Based on these results, we established an rat model of AAD complicated with lung injury based on the pumping of Ang II following the BAPN treatment. Up to now, BAPN is the most frequently drug for the induction of AAD animal models. It is a lysyl oxidase inhibitor, which could induce cystic medial degeneration in the aortic wall in rats. In the previous studies, BAPN could induce AAD in immature rats [18], however, no obvious lung injury was induced. In this study, AAD complicated with lung injury model was established using BAPN feeding combined with infusion of Ang II. Our study confirmed such treatment could induce the AAD complicated lung injury successfully.
In this study, the level of Ang II in the AAD complicated with lung injury was obviously higher than that of the normal control, the non-ruptured aneurysm group and AAD without ALI patients. Unlike the previous animal models based on BAPN [19], our study showed the lung injury was severe in the rat models subject to infusion of Ang II combined with BAPN feeding. Besides, the expression of MMP9 was higher in the lung tissues. This indicated that Ang II may play a crucial role in the onset of AAD complicated lung injury.

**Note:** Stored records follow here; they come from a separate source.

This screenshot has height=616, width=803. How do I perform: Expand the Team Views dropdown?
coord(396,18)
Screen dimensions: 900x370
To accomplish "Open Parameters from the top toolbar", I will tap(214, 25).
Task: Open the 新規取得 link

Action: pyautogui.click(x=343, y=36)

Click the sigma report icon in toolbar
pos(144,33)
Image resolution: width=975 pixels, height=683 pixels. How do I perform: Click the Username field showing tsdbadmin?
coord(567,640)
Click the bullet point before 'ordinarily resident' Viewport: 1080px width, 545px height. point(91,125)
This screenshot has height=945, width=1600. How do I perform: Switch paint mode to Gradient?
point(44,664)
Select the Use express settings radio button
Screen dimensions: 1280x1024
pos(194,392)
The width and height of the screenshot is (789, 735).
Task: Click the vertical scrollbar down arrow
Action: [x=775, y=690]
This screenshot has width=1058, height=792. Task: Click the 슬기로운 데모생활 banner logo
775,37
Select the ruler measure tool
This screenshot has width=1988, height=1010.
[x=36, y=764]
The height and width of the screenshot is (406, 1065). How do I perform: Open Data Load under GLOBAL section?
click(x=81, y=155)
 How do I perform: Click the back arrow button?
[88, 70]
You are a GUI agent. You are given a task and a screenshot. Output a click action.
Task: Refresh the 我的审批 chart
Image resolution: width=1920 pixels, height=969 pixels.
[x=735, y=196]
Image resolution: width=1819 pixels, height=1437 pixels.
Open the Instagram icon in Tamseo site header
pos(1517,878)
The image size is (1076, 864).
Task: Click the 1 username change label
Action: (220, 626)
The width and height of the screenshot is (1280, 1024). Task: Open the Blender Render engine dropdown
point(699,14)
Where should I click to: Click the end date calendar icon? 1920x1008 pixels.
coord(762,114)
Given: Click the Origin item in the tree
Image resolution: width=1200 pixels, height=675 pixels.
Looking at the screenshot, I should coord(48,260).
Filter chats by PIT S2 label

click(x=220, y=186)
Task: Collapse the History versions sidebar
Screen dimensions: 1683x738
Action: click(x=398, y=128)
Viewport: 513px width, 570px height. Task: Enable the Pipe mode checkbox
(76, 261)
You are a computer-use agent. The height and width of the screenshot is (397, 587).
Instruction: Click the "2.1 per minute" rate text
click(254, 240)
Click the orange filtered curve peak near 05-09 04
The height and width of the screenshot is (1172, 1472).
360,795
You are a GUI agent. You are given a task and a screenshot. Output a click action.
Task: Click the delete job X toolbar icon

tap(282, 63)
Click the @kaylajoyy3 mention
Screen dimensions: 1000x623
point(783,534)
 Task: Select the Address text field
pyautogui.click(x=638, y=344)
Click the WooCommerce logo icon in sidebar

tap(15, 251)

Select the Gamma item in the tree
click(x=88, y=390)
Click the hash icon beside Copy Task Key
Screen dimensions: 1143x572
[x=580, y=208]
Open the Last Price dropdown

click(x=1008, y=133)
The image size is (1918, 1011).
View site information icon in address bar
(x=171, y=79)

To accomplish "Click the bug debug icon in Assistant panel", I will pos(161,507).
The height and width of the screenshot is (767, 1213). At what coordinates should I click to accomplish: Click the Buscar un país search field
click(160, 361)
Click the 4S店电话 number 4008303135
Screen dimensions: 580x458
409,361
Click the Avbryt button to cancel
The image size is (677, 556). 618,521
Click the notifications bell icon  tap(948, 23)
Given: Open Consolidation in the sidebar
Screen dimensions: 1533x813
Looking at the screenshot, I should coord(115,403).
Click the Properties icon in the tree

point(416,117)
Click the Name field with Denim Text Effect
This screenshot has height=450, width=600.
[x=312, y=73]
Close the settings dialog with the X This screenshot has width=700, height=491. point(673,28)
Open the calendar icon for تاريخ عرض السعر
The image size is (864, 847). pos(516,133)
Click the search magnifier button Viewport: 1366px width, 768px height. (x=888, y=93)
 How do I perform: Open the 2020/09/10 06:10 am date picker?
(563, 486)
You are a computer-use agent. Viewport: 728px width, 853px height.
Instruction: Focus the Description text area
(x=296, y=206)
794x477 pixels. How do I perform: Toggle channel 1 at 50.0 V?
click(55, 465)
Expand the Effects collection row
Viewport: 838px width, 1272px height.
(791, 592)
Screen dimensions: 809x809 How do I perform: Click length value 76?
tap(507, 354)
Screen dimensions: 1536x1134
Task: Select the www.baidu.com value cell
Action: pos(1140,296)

Ang II has been acknowledged as an important hormone for the renin-angiotensin system (RAS). Ang II could bind the receptor types AT1R and AT2R. It plays a crucial role in the recruitment of inflammatory cells and induction of monocytes and macrophages. Moreover, it could stimulate the release of IL-1, IL-6, IL-8, tumor necrosis factor- α (TNF-α), and macrophage chemoattractant protein-1 (MCP-1), which finally results in ALI [20-22]. In a previous study, Kaliappan et al. revealed Ang II played a crucial role in the pathogenesis of aortic aneurysm through recruiting macrophages in the aortic wall [23]. In addition, monocytes are important target cells of Ang II and express both AT1 receptor and AT2 receptor. These cells have substantial roles in promoting inflammation, foam cell formation and MMP secretion [24,25]. In our study, compared with the BAPN group, the cell aggregation of macrophages was more obvious in the BAPN+Ang II group, and such phenomenon was obvious attenuated after administration of AT1 antagonist. This indicated the induction of macrophages recruiting mediated by Ang II was depend on the AT1 receptor. Moreover, Ang II contributed to the expression of EMMPRIN and MMP9 in macrophages through protein kinase C and Rho kinase inflammatory signaling pathway. Such biological process was also depend on the AT1 receptor rather than the AT2 receptor [26,27]. In a previous study, up-regulation of EMMPRIN could contribute to the autocrine and paracrine secretion of MMPs, which subsequently enhanced the migration of monocytes and macrophages into the lung mesenchyma [28]. Recently, extensive studies reveal Ang II play crucial roles in the pathogenesis of AAD [18,29-32]. For example, Kurihara et al. reported Ang II mediated MMP9 release in the neutrophils in the aortic wall, and was considered as the major cause for the pathogenesis of AAD [18]. This implied Ang II contributed significantly to the onset of inflammation through modulating the recruiting of inflammatory cells in various tissues.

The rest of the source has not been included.